EXERCISE BRIEF -
Each of the records that follow needs an exact reproduction.
- - -
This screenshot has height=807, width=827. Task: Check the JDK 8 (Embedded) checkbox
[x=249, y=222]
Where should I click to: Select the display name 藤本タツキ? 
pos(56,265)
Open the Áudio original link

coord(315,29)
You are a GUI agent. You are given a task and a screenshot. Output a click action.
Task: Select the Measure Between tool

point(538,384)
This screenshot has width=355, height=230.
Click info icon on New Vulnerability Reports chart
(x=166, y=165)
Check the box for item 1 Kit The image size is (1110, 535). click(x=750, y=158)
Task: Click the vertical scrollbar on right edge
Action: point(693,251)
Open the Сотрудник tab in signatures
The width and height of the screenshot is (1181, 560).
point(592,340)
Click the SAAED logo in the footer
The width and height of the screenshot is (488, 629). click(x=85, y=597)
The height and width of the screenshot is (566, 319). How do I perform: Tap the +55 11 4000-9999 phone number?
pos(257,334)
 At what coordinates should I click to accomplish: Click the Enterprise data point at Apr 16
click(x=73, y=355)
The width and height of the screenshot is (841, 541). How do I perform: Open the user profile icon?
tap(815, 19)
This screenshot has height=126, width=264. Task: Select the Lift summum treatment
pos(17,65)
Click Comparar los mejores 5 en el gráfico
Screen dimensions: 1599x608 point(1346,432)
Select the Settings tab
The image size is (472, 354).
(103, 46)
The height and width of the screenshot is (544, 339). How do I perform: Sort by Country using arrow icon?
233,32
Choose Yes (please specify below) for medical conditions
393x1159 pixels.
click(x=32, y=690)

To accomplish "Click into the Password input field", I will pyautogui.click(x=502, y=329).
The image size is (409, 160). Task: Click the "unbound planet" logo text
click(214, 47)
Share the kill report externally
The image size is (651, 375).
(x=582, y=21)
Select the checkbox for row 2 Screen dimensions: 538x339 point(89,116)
- - -
ANSWER SPACE -
This screenshot has height=807, width=827. Task: Check the JDK 8 (Embedded) checkbox
[x=249, y=222]
Where should I click to: Select the display name 藤本タツキ? 
pos(56,265)
Open the Áudio original link

coord(315,29)
You are a GUI agent. You are given a task and a screenshot. Output a click action.
Task: Select the Measure Between tool

point(538,384)
This screenshot has width=355, height=230.
Click info icon on New Vulnerability Reports chart
(x=166, y=165)
Check the box for item 1 Kit The image size is (1110, 535). click(x=750, y=158)
Task: Click the vertical scrollbar on right edge
Action: point(693,251)
Open the Сотрудник tab in signatures
The width and height of the screenshot is (1181, 560).
point(592,340)
Click the SAAED logo in the footer
The width and height of the screenshot is (488, 629). click(x=85, y=597)
The height and width of the screenshot is (566, 319). How do I perform: Tap the +55 11 4000-9999 phone number?
pos(257,334)
 At what coordinates should I click to accomplish: Click the Enterprise data point at Apr 16
click(x=73, y=355)
The width and height of the screenshot is (841, 541). How do I perform: Open the user profile icon?
tap(815, 19)
This screenshot has height=126, width=264. Task: Select the Lift summum treatment
pos(17,65)
Click Comparar los mejores 5 en el gráfico
Screen dimensions: 1599x608 point(1346,432)
Select the Settings tab
The image size is (472, 354).
(103, 46)
The height and width of the screenshot is (544, 339). How do I perform: Sort by Country using arrow icon?
233,32
Choose Yes (please specify below) for medical conditions
393x1159 pixels.
click(x=32, y=690)

To accomplish "Click into the Password input field", I will pyautogui.click(x=502, y=329).
The image size is (409, 160). Task: Click the "unbound planet" logo text
click(214, 47)
Share the kill report externally
The image size is (651, 375).
(x=582, y=21)
Select the checkbox for row 2 Screen dimensions: 538x339 point(89,116)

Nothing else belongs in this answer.